Bisel presencia cómo la caballería británica avanza por sobre la francesa, solo para ser detenida por tanques Panzer de la Segunda Guerra Mundial. Napoleón mismo se hace presente, y lo único que logra sacar al viajero de su asombro es el llamado de una mujer. Amber Keele rescata al cosmonauta y le cuenta que al parecer ha habido un “cronomoto”; un sismo que altera el tiempo y el espacio.

TIME LAND
El Titanic huyendo de la erupción del Vesubio plantea la problemática de estar en un barco con poco tiempo de vida. Créditos: Historia de Emilio Balcarce, Arte de Horacio Lalia.

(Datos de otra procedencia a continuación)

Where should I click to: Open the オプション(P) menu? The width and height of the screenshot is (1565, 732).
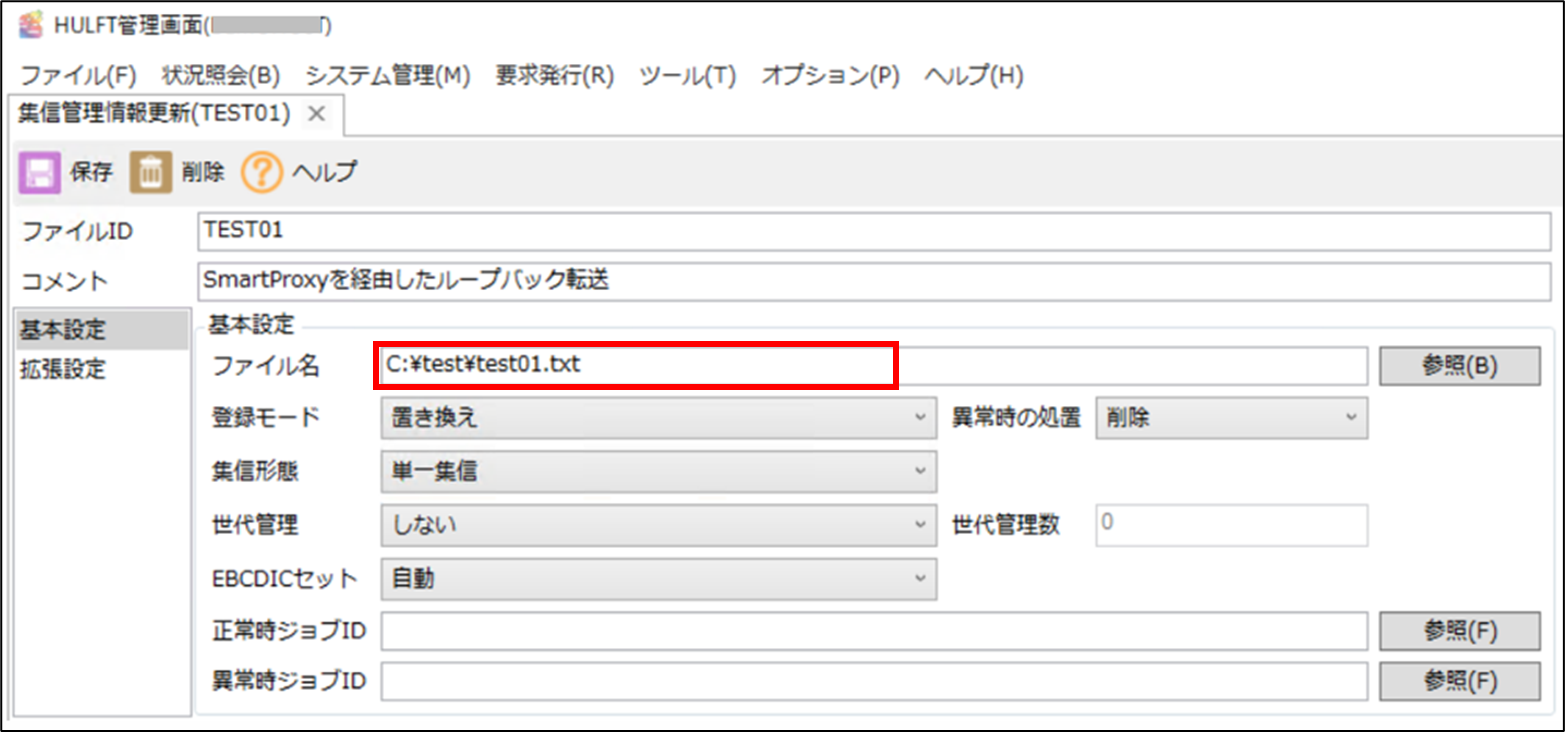(x=831, y=75)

Mientras las pirámides de Egipto aparecen en medio de Londres y huyen del Vesubio que erupciona, el único objetivo de Bisel es encontrar a su familia. De esta forma, emprenderán un viaje intercontinental que los meterá en períodos históricos de todo tipo. Pasado, presente y futuro se solapan para crear un terrible caos en la Tierra.

El surrealismo en la página

El guion de Balcarce establece la historia de forma tácita y concreta. Los hechos que llevan a Bisel de vuelta a la Tierra, el misterio de los primates y la Tierra retorcida entre períodos históricos crean un aura de misterio. Las preguntas se resuelven con la aparición de Amber, pero aquí el fin cambia. La misión pasa a ser la búsqueda desesperada de la familia del protagonista.

De esta forma frenética Balcarce mueve la trama hacia adelante. La distribución de los roles cierra el éxito de la historia. Bisel es un personaje que avanza implacablemente hacia su cometido en un mundo que no entiende. Amber es una historiadora que puede ayudarlo a reconocer el terreno que pisa para que pueda lograr su misión. El equilibrio es perfecto.

Time Land es el nombre con que Amber denomina lo que sucede, el estado actual del planeta. La mezcla de lugares y acontecimientos darán paso a elementos que Balcarce incluirá de forma pasional: referencias al séptimo arte. Veremos desfilar alusiones a grandes obras cinematográficas, tanto en las viñetas como en los diálogos.

El impacto visual

TIME LAND
El Coloso de Rodas reemplaza a la estatua de la Libertad. El impecable trazo de Lalia retrata esta maravilla como presagio de más problemas. Créditos: Historia de Emilio Balcarce, Arte de Horacio Lalia.

La historia no podría ser lo que se lee de no ser por las ilustraciones del maestro Lalia, quien despliega gran técnica en cada viñeta. No solo los personajes son muy reconocibles, también las estructuras y artefactos que entran en la composición se entienden claramente.

Lalia ha realizado un claro estudio de las obras referenciadas para cumplir al máximo con los requerimientos de lo que narra Balcarce. La forma en la que conviven los elementos es abrumadora, pero orgánica. Una de las cosas más llamativas es el diseño de la portada, donde el título separa un plano de los pies del Coloso de Rodas y la estación Einstein.

Sin lugar a dudas las 48 páginas que dura la historia son testimonio de la vigencia del maestro Lalia. Esta colaboración demuestra la capacidad para desplegar una trama sencilla con un desarrollo, en apariencia, caótico. El cierre, es digno de una gran historia.